* Given problem 1 *
Write out the Kubernetes security notes word for word from "3.21 - Verify" to "intercepted by attackers.".
* Given problem 2 *
Present every line of the entries as a Markdown table with the columns Row and Line, numbering the rows and leaving out any blank lines.

─── Page extract

3.20 - Securing the Kubernetes Dashboard

  • Various authentication methods available:
  • Token:
    • Requires user creation with sufficient permissions via RBAC
    • Kubernetes dashboard documentation provides instructions for this, but this is particularly geared towards cluster admins only.
    • In general, requires creation of user service accounts, roles and role bindings.
    • Once created, the token can be found by viewing the secret created relating to the service account.
  • Kubeconfig:
    • Requires passing of appropriate kubeconfig file that has the sufficient credentials to authenticate.

References

3.21 - Verify Platform Binaries Pre-Deployment

  • Kubernetes platform binaries are available via the Kubernetes Github repo's release
  • As part of security best practices, it's important to ensure said binaries are safe for use
  • This can be done by comparing the binary checksum with the checksum listed on the website.
  • The reason for this check needing to occur is due to the possibility of the download being intercepted by attackers.
  • Even the smallest of changes can cause a complete change to the hash
  • Binaries downloaded by curl command i.e. curl <url> -L -o <filename>
  • Checksum can be viewed by using the shasum utility (Mac): shasum -a 512 <filename> or sha512sum <filename> (Linux)

──────
─── Extracted material

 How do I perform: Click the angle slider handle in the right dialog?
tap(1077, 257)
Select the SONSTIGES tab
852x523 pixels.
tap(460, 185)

──────

* Final answer 1 *
3.21 - Verify Platform Binaries Pre-Deployment

  • Kubernetes platform binaries are available via the Kubernetes Github repo's release
  • As part of security best practices, it's important to ensure said binaries are safe for use
  • This can be done by comparing the binary checksum with the checksum listed on the website.
  • The reason for this check needing to occur is due to the possibility of the download being intercepted by attackers.

* Final answer 2 *
| Row | Line |
|---|---|
| 1 |  How do I perform: Click the angle slider handle in the right dialog? |
| 2 | tap(1077, 257) |
| 3 | Select the SONSTIGES tab |
| 4 | 852x523 pixels. |
| 5 | tap(460, 185) |